# Affair, now she wants foursome?



## Chiggity (Mar 26, 2010)

It's been a few months since the affair hit the light of day and we dumped the OM to the curb.

Now I fear the same patterns are popping up again. There is a man at her work who talks to her very freely about his sexuality, and has suggested on multiple occasions that him and his girlfriend and the two of us engage in a foursome.
Threesomes and other forms of group sex have always been a strong fantasy of my wife's, and she has happily relayed these suggestions to me.

As a child she was molested, after the affair and the revelation of a second brief physical encounter with a different guy when we were early into dating, I fear that she may need therapy. But EVERYTIME I bring it up she feels like I'm degrading her by suggesting we seek it. She doesn't trust therapists, and she doesn't like the idea of needing one. I promised her that I would stop suggesting it, but now that these other fantasies and this other man are becoming a more commonplace discussion for us... I don't know what to do.

I'm not comfortable with it. Maybe in some time, but I feel like I need more time to heal from the affair before I can handle more people in the bedroom, not to mention that I don't trust this guy.
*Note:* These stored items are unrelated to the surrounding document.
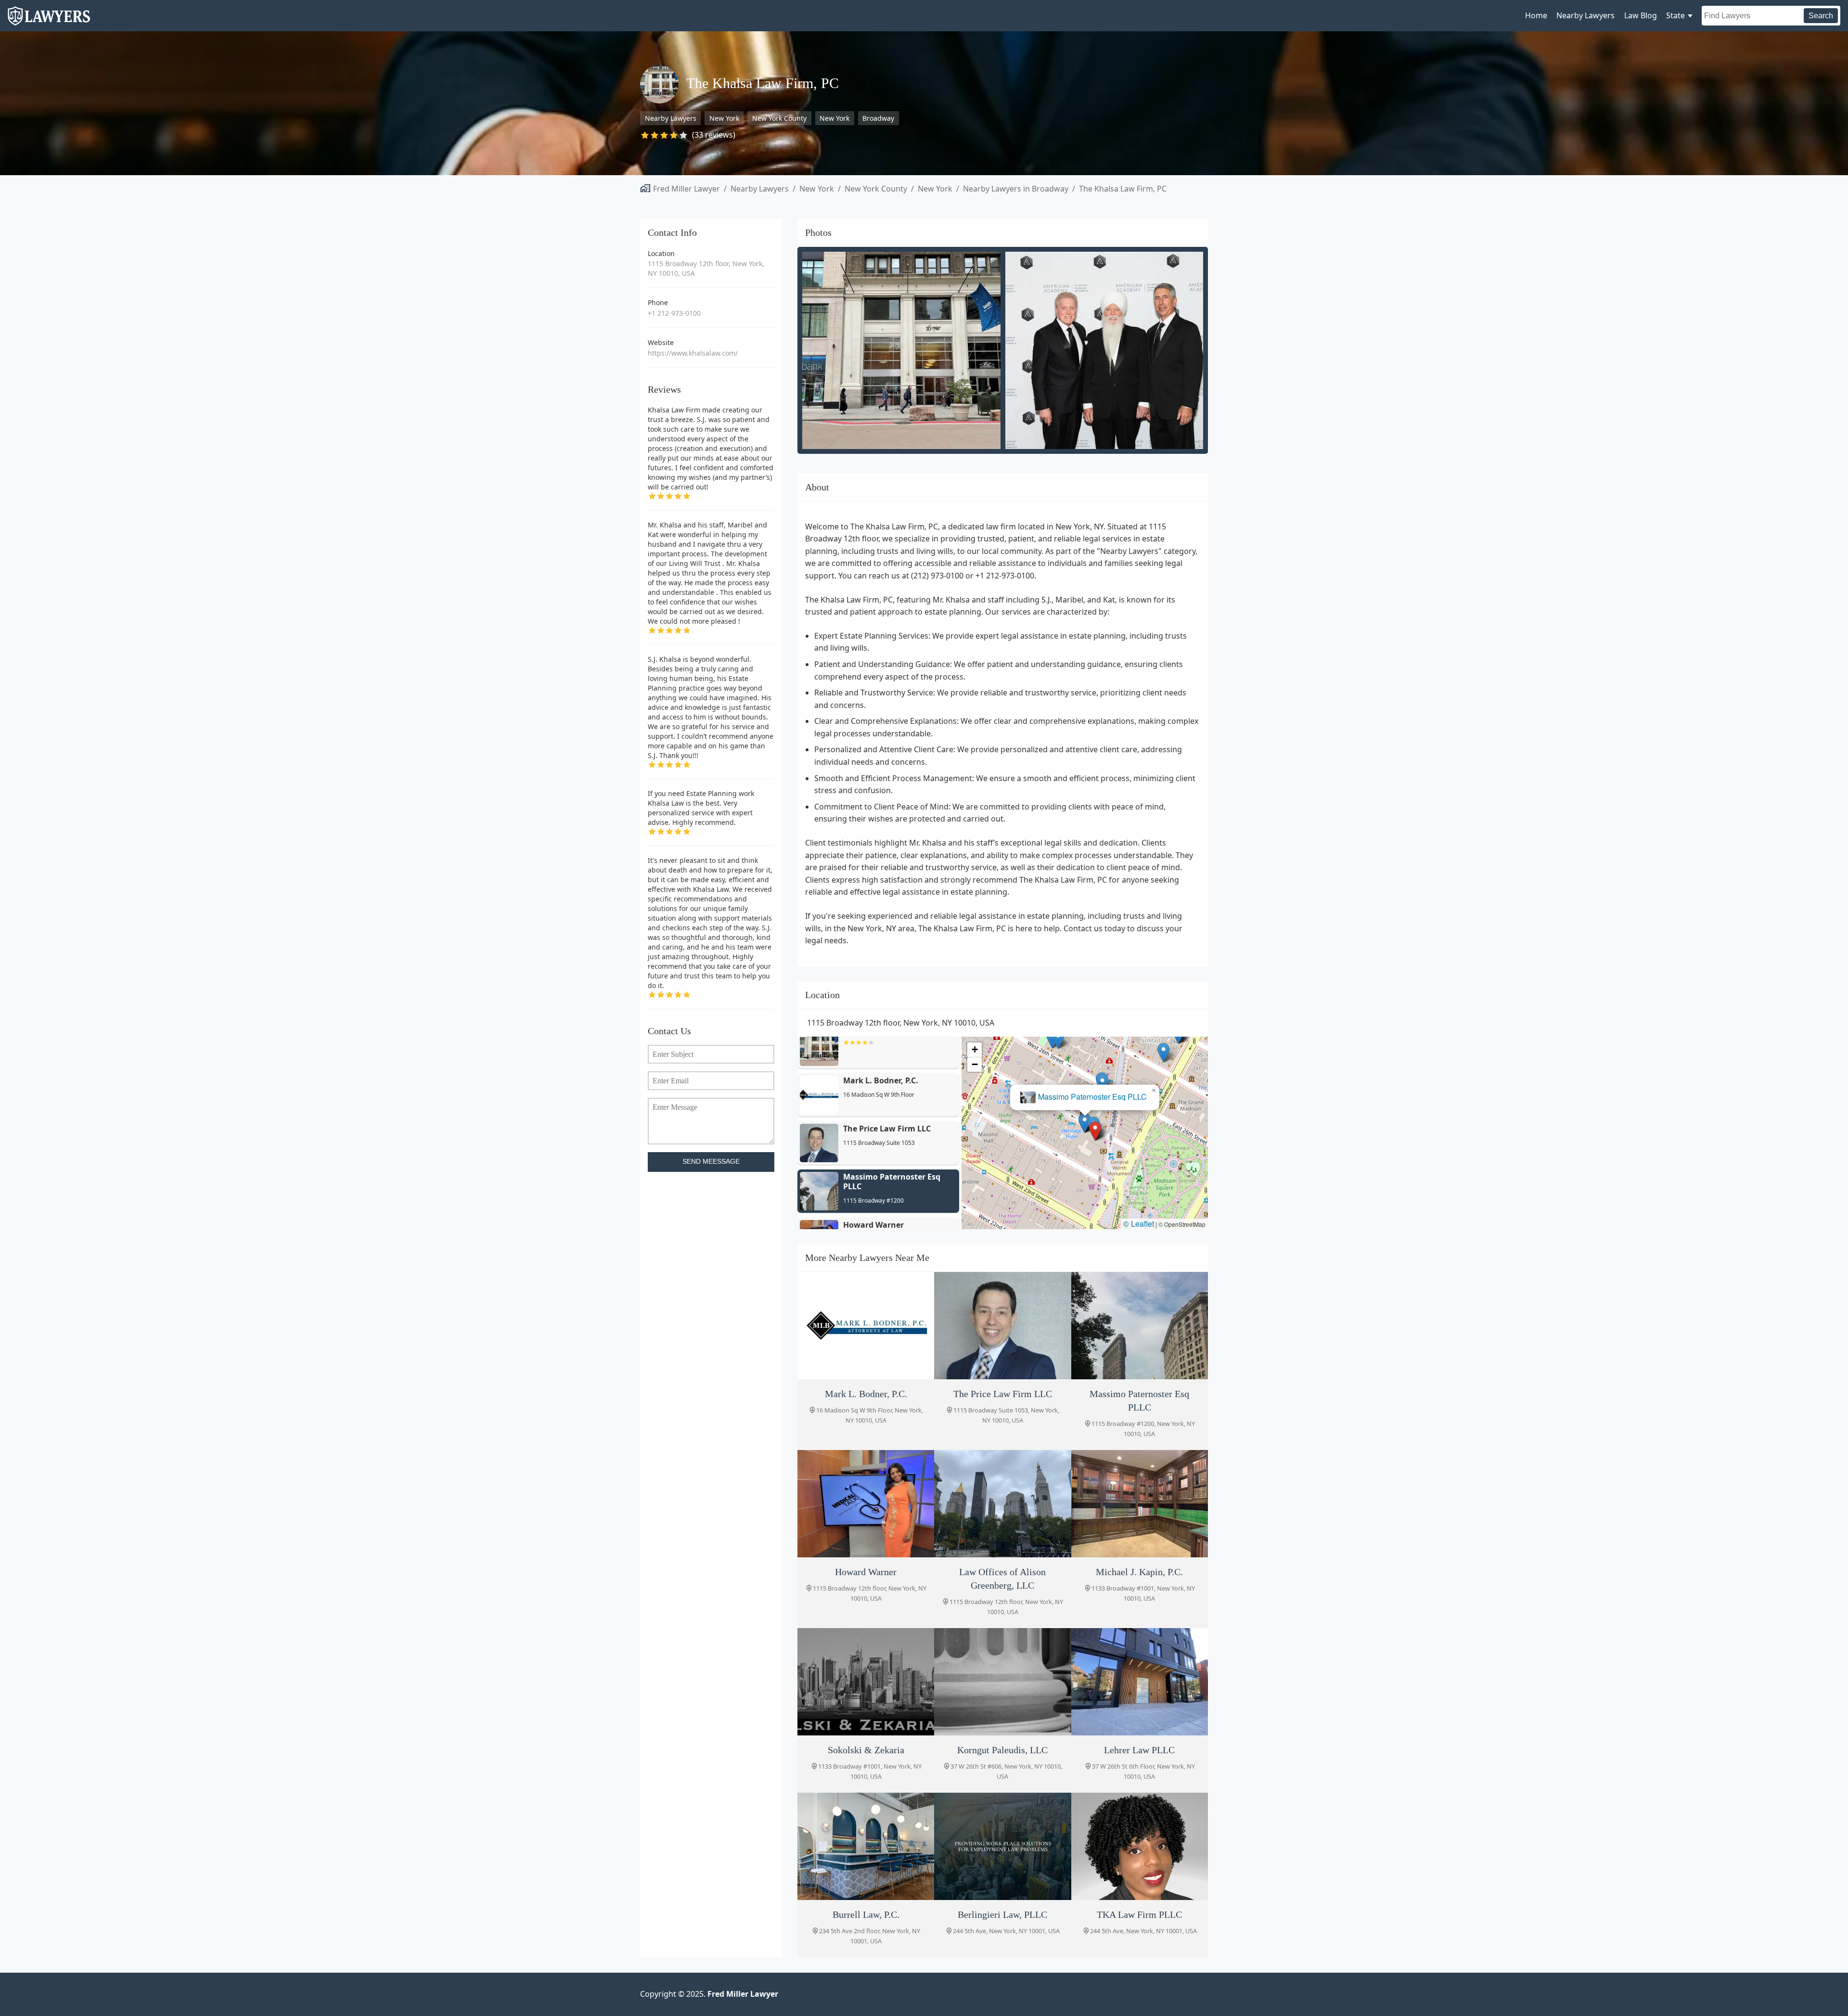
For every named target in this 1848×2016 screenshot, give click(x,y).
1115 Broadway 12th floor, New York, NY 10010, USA (706, 268)
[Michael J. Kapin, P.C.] (1139, 1503)
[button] (1096, 1131)
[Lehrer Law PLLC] (1139, 1681)
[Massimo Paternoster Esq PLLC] (1139, 1325)
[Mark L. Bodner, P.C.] (865, 1325)
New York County (779, 118)
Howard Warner (1085, 1096)
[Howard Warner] (865, 1503)
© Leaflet (1138, 1223)
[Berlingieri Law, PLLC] (1002, 1846)
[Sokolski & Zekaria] (865, 1681)
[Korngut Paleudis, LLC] (1002, 1681)
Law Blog (1640, 15)
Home (1536, 15)
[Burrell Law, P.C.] (865, 1846)
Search (1821, 16)
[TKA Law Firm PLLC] (1139, 1846)
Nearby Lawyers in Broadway (1015, 188)
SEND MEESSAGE (711, 1161)
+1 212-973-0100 (674, 313)
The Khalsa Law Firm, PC (1123, 188)
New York (724, 118)
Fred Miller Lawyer (686, 188)
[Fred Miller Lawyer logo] (49, 21)
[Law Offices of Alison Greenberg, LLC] (1002, 1503)
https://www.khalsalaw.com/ (693, 353)
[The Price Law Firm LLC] (1002, 1325)
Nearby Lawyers (1585, 15)
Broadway (878, 118)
My wife says she understands, but she really wants to pursue this sooner than I do. 

Anybody have any advice?


----------



## Deejo (May 20, 2008)

So, what is the deal-breaker for you? 

What I'm asking is, under what circumstances do you leave the marriage? Have you thought about this?

Doesn't it set off some alarms that regardless she is sharing the detail with you - that she is having open, sexual conversations with another man ... again?


----------



## Chiggity (Mar 26, 2010)

I really don't know how to answer that. I can't imagine not being with her. She loves me and I her, and we have vowed to make this marriage work and to grow old together.

She's always been a bit open when it comes to talking about sex. She has wanted to be a sex therapist for years (Despite her mistrust of therapists) She doesn't just talk to this guy, but just about everyone. People feel a sense of comfort around her. They want to confide in her. But her confiding back in someone with an agenda is what kicked the affair off.

I don't like that this guy talks to her about dreaming about us having foursomes with him having sex with her and I with his girlfriend.

Tomorrow marks our anniversary. I want all of this to be behind us so badly, and she wants the affair to be swept away just as badly...
I really don't know what to do.


----------



## lbell629 (May 10, 2010)

Stick to your guns about what you are feeling. It is hard because affairs take a long time to heal from and she may not realize that, considering where she is at. And she may have another affair.

Have you suggested you go to counseling together for marriage counseling and not just her? maybe she'll be more willing to go with the two of you....


----------



## Susan2010 (Apr 19, 2010)

Yes, you should both go to marriage counseling, and I think you need to make some decisions for yourself concerning your wife and your marriage.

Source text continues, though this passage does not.